* _Objetivo do exercício_: Atualize o trecho que começa na linha que contém "Click the Back button" e vai até o fim das linhas, trocando "Click" por "Tap" e mantendo todo o resto inalterado. Não inclua as imagens na resposta.

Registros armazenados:
__________

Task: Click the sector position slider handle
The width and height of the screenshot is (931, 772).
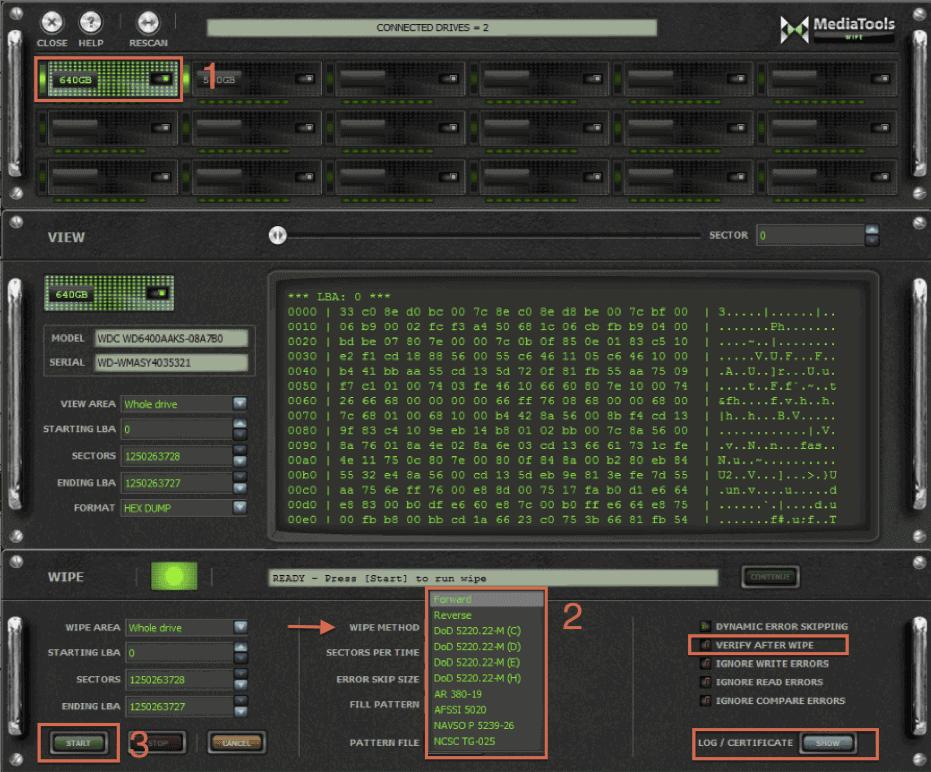Action: [x=277, y=234]
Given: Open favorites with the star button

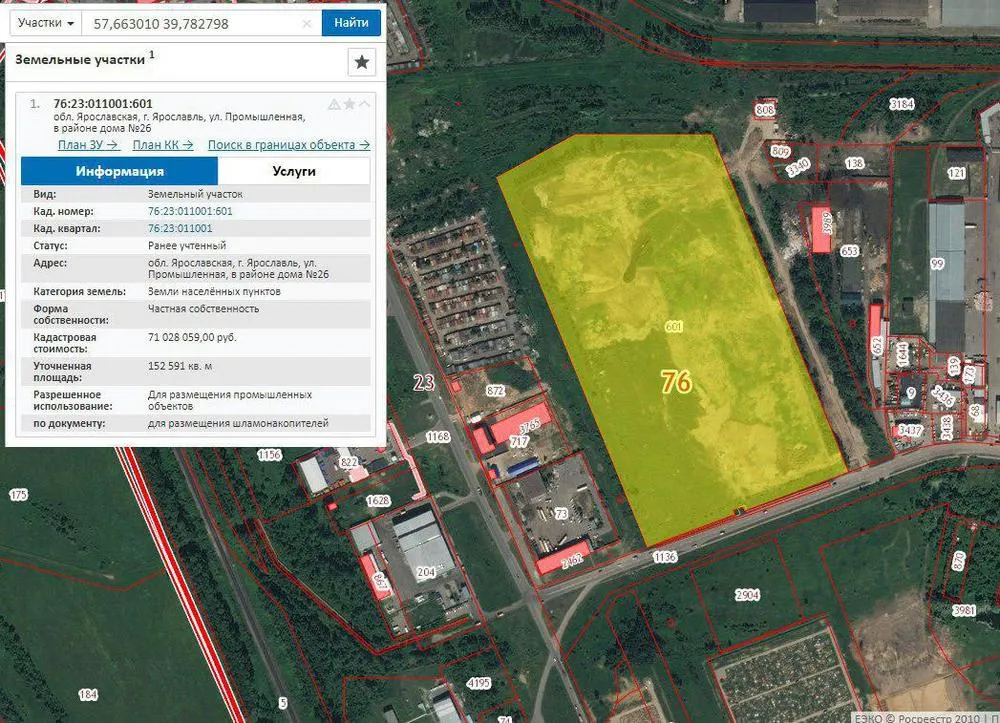Looking at the screenshot, I should 362,62.
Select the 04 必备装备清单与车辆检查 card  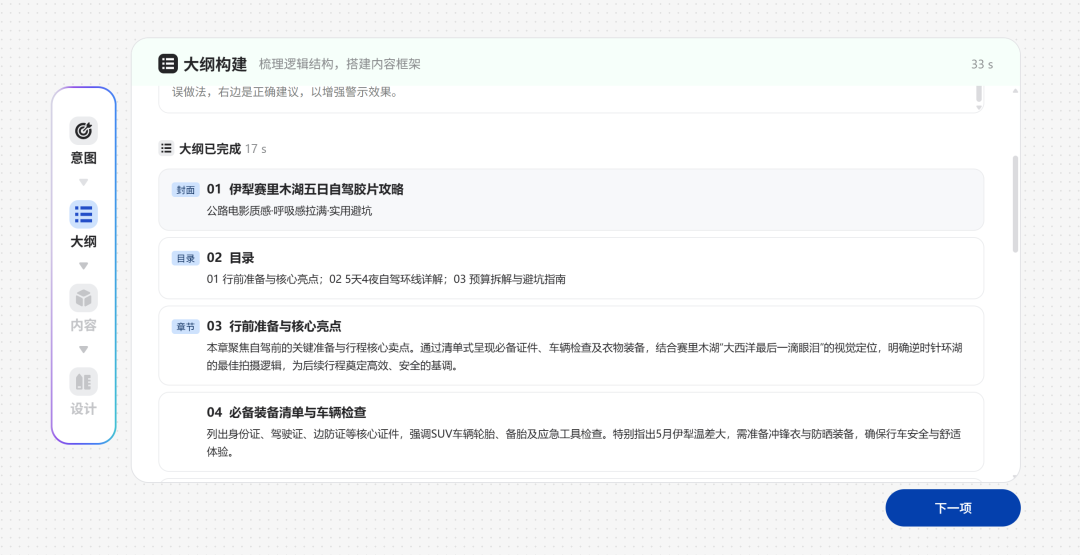(571, 432)
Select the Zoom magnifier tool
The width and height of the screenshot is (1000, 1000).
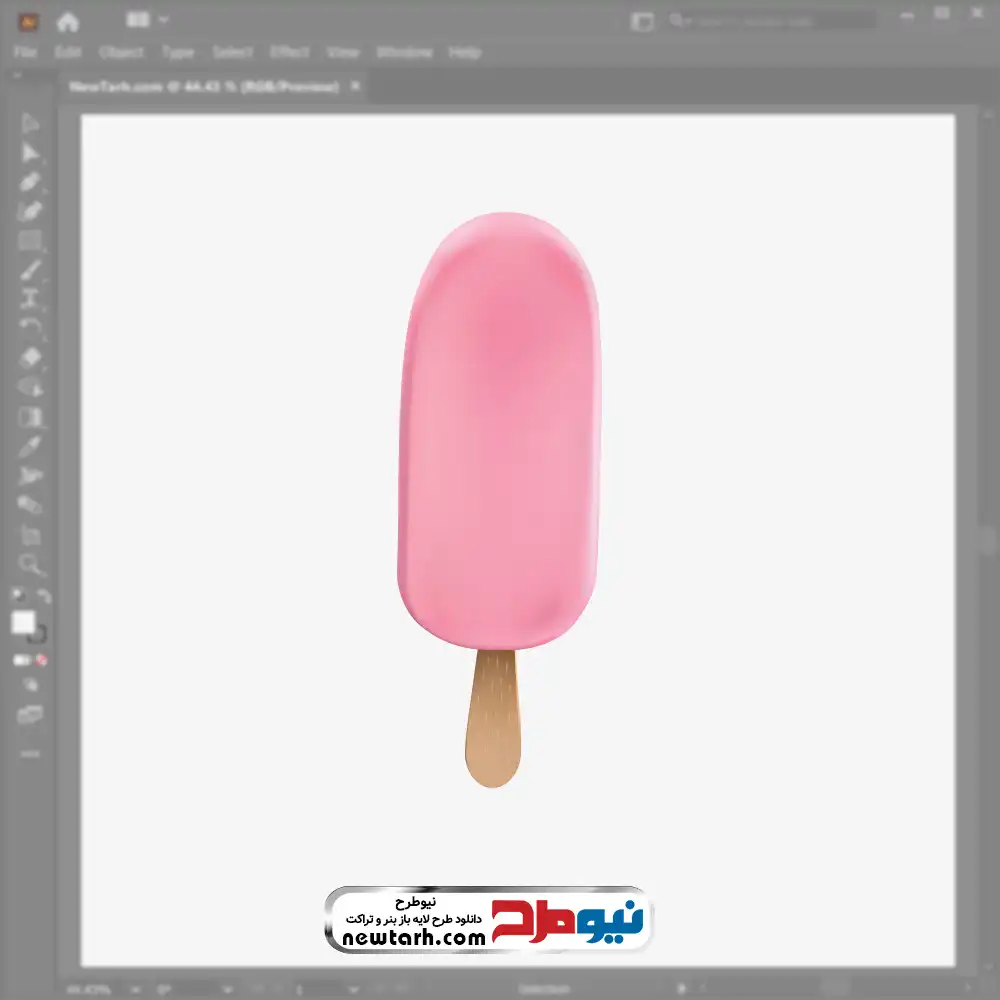tap(30, 565)
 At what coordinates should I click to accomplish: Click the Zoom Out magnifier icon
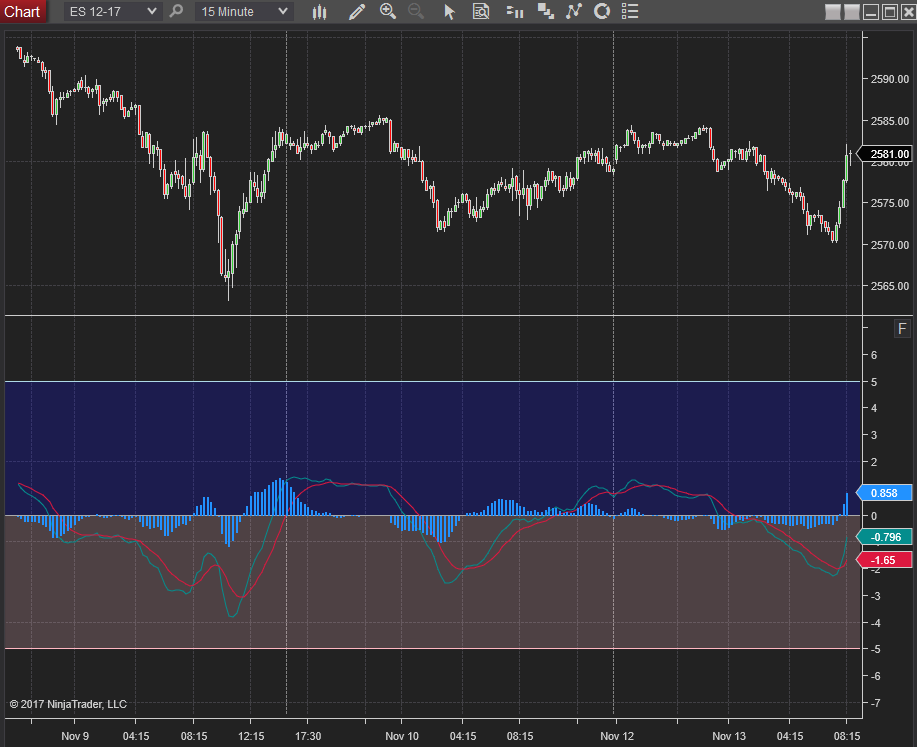point(416,12)

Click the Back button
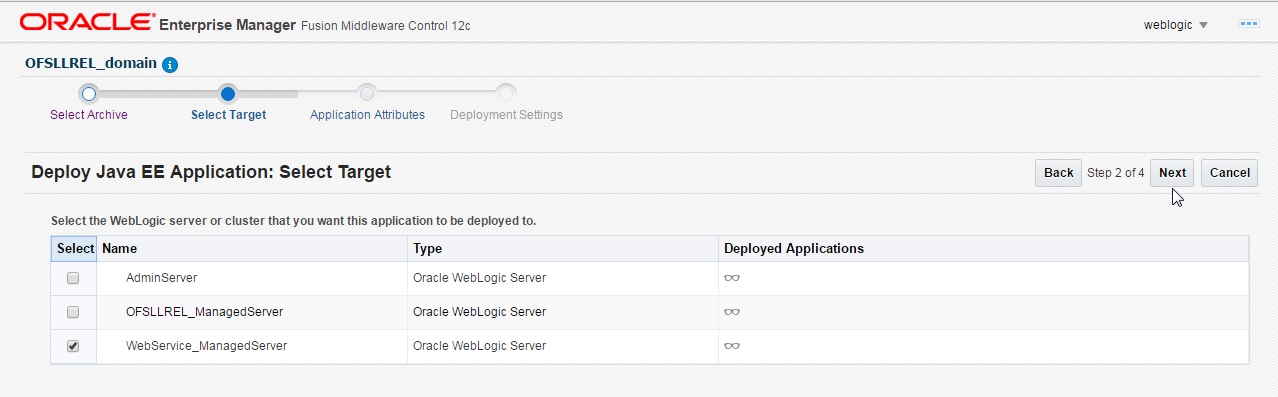[1058, 173]
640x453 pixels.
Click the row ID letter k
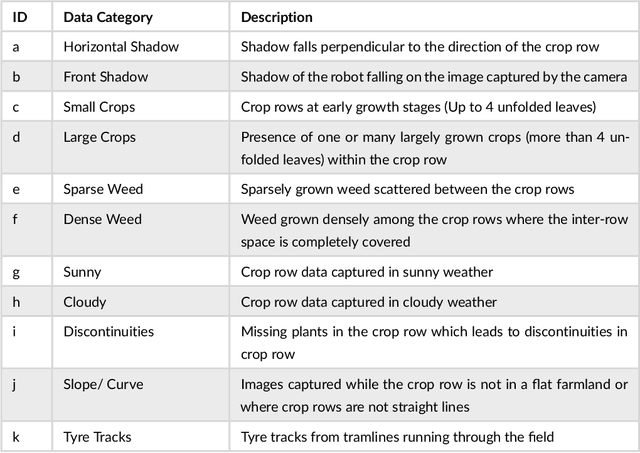pos(16,437)
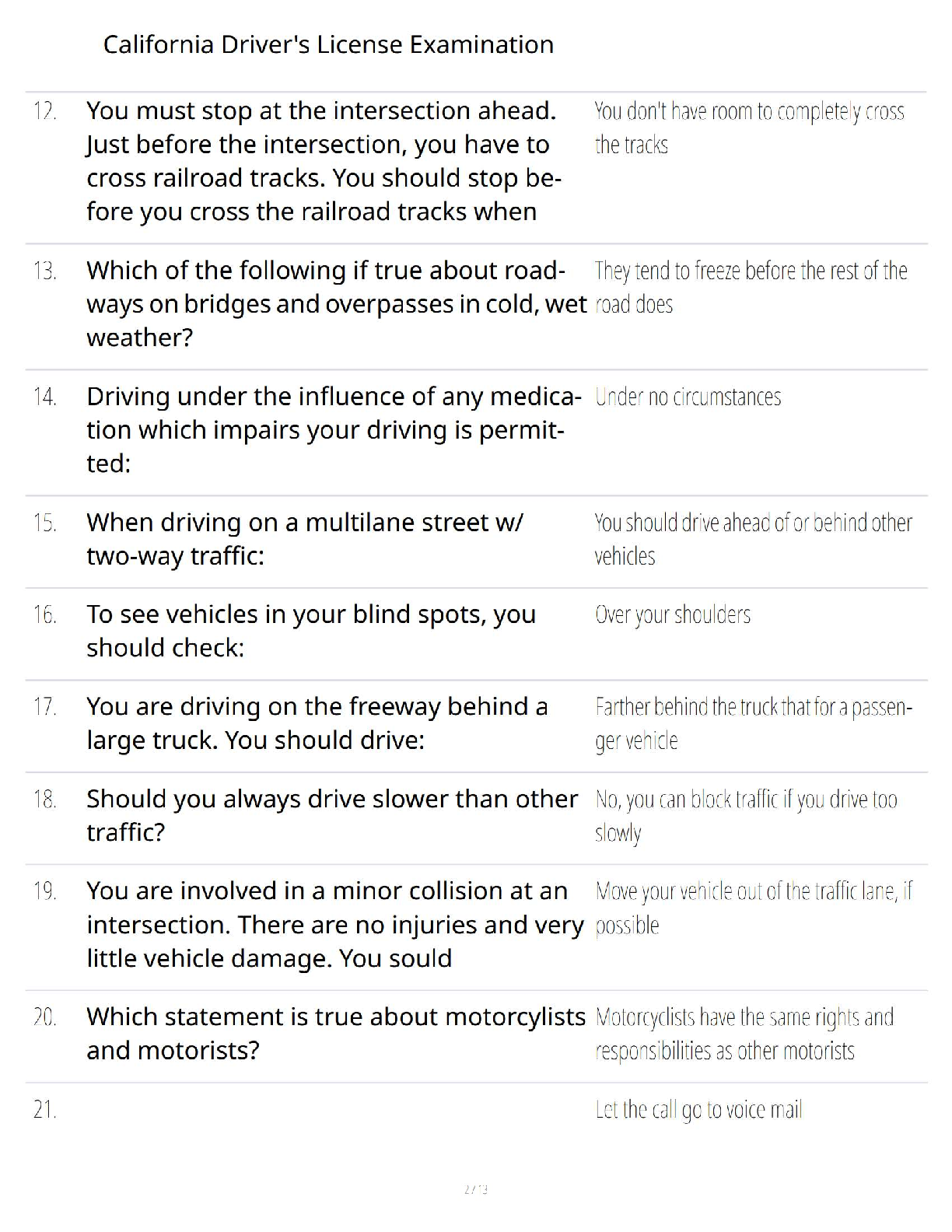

__________

* _Resposta da tarefa_:
Tap the Back button
[1058, 173]
640x453 pixels.
Tap the row ID letter k
pos(16,437)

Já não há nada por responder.